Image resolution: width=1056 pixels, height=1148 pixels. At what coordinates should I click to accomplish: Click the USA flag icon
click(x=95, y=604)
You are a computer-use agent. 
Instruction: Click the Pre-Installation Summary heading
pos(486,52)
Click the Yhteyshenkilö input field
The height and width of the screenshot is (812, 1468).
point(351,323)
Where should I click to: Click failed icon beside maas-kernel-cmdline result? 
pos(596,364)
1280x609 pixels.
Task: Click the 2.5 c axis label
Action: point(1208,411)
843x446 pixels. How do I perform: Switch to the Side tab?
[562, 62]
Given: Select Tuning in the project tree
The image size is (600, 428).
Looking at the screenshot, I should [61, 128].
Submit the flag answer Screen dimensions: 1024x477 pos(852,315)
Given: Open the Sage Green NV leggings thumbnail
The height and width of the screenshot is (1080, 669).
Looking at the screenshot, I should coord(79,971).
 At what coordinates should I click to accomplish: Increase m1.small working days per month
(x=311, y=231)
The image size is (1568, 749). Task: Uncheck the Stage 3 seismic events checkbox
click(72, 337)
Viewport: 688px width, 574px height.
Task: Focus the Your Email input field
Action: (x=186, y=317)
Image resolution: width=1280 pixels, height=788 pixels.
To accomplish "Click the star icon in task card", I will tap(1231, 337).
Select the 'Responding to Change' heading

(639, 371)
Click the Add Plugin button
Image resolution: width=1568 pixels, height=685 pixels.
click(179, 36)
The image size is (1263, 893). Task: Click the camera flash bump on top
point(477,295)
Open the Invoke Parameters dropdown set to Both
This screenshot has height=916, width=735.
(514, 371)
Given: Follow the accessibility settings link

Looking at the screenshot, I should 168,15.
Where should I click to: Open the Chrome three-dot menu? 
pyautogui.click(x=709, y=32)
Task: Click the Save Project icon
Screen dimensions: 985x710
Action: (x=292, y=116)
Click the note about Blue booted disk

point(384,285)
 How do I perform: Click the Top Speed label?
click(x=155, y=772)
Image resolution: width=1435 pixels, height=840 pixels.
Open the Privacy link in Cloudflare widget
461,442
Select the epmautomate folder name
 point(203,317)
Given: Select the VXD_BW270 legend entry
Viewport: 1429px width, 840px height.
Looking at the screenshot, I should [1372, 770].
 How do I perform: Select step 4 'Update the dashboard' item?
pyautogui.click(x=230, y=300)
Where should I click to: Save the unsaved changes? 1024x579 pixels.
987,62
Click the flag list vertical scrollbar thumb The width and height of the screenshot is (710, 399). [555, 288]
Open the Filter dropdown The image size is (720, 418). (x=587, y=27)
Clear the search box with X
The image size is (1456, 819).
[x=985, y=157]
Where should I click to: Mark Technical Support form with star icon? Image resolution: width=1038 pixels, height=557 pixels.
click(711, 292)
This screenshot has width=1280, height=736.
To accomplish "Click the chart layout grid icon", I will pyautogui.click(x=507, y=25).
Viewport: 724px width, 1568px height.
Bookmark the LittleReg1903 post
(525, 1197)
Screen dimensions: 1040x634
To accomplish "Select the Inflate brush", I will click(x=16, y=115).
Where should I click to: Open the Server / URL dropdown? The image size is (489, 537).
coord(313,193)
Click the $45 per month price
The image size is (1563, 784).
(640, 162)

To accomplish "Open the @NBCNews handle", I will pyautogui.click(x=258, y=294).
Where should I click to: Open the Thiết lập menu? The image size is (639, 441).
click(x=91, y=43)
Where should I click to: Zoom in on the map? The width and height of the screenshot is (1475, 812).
::::::
Write out again, exactly as they appear above, the lines from the one containing "Select the epmautomate folder name" to the final line, and only those.

Select the epmautomate folder name
 point(203,317)
Given: Select the VXD_BW270 legend entry
Viewport: 1429px width, 840px height.
Looking at the screenshot, I should [1372, 770].
 How do I perform: Select step 4 'Update the dashboard' item?
pyautogui.click(x=230, y=300)
Where should I click to: Save the unsaved changes? 1024x579 pixels.
987,62
Click the flag list vertical scrollbar thumb The width and height of the screenshot is (710, 399). [555, 288]
Open the Filter dropdown The image size is (720, 418). (x=587, y=27)
Clear the search box with X
The image size is (1456, 819).
[x=985, y=157]
Where should I click to: Mark Technical Support form with star icon? Image resolution: width=1038 pixels, height=557 pixels.
click(711, 292)
This screenshot has width=1280, height=736.
To accomplish "Click the chart layout grid icon", I will pyautogui.click(x=507, y=25).
Viewport: 724px width, 1568px height.
Bookmark the LittleReg1903 post
(525, 1197)
Screen dimensions: 1040x634
To accomplish "Select the Inflate brush", I will click(x=16, y=115).
Where should I click to: Open the Server / URL dropdown? The image size is (489, 537).
coord(313,193)
Click the $45 per month price
The image size is (1563, 784).
(640, 162)

To accomplish "Open the @NBCNews handle", I will pyautogui.click(x=258, y=294).
Where should I click to: Open the Thiết lập menu? The image size is (639, 441).
click(x=91, y=43)
Where should I click to: Zoom in on the map? The width and height of the screenshot is (1475, 812).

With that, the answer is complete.